For a long time, doctors and mothers alike have wondered what causes colic in young babies. Baby colic is defined as episodes of crying for more than three hours a day, for more than three days a week for three-week duration in an otherwise healthy child between the ages of two weeks and four months.
The cause of colic is generally unknown. Fewer than 5 per cent of infants who cry excessively turn out to have an underlying disease.
Colic has previously been believed to be related to intestinal causes such as gas pains, psychological and social factors, and exposure to cigarette smoke.
In a newly published study however, there is growing evidence that infant colic is a type of migraine headache. The results of a new analysis of many studies linking the two conditions suggest that “colic is an age-sensitive phenotype of migraine,” according to lead researcher Amy Gelfand, MD, assistant professor, Clinical Neurology and Pediatrics, University of California, San Francisco.

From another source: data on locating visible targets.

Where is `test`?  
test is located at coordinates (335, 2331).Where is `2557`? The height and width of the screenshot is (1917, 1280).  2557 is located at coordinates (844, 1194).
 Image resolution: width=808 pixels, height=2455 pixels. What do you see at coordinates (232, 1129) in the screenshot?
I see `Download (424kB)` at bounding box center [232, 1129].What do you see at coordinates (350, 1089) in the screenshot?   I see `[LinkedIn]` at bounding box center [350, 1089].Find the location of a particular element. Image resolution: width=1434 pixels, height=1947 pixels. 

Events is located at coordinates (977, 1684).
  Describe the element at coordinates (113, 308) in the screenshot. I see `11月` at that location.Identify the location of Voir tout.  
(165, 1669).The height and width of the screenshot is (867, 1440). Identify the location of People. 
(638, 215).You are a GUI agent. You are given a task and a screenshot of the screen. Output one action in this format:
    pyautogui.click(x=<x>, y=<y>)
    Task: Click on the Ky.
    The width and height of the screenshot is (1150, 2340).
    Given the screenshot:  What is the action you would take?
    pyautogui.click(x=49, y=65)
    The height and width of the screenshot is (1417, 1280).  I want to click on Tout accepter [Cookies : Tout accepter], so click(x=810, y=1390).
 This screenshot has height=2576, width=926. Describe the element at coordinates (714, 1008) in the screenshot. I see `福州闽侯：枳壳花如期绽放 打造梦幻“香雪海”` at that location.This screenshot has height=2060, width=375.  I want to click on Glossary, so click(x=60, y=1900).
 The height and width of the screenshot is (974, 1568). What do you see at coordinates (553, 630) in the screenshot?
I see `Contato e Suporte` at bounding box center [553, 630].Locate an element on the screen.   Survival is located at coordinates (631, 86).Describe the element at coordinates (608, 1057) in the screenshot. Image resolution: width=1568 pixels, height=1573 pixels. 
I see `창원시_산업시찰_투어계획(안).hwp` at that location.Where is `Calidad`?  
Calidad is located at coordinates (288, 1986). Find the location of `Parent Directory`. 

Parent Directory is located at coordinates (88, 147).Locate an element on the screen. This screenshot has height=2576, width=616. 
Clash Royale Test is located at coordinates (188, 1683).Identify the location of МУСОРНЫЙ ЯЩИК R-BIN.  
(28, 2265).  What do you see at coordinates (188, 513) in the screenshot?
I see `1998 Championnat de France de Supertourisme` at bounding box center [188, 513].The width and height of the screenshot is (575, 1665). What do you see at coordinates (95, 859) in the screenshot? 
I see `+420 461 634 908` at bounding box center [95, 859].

Getting a better handle on the association between infant colic and migraine could help put to rest the oft-repeated theory that colic has something to do with feeding and gastrointestinal disorders, Dr Gelfand said. Infant colic can be extremely stressful for parents.
According to research cited by Dr Gelfand, 2.2 per cent of parents with month-old babies admitted to shaking, slapping, or smothering their child to stop the crying. By the sixth month, 5.6 per cent of parents confessed to have tried one of these “dangerous techniques.”
“I don’t think that 5.6 per cent of parents are horrible people; it just says that parents are human and by the time their baby is six weeks old, they are really tired, and feel at the end of their rope,” said Dr Gelfand.
In an older study in 2012, Dr Gelfand found that mothers with migraine are more than twice as likely as those without to have an infant with colic. “Infants that inherit migraine genes may be more sensitive to normal stimuli and express that sensitivity as colicky crying,” Dr Amy Gelfand is quoted to have told Medscape Medical News.
“This association, if it proves to be robust in future studies, could help mothers prepare for the possibility of having a colicky infant,” she explained, “and give them some comfort and understanding as to why their baby is crying so much.”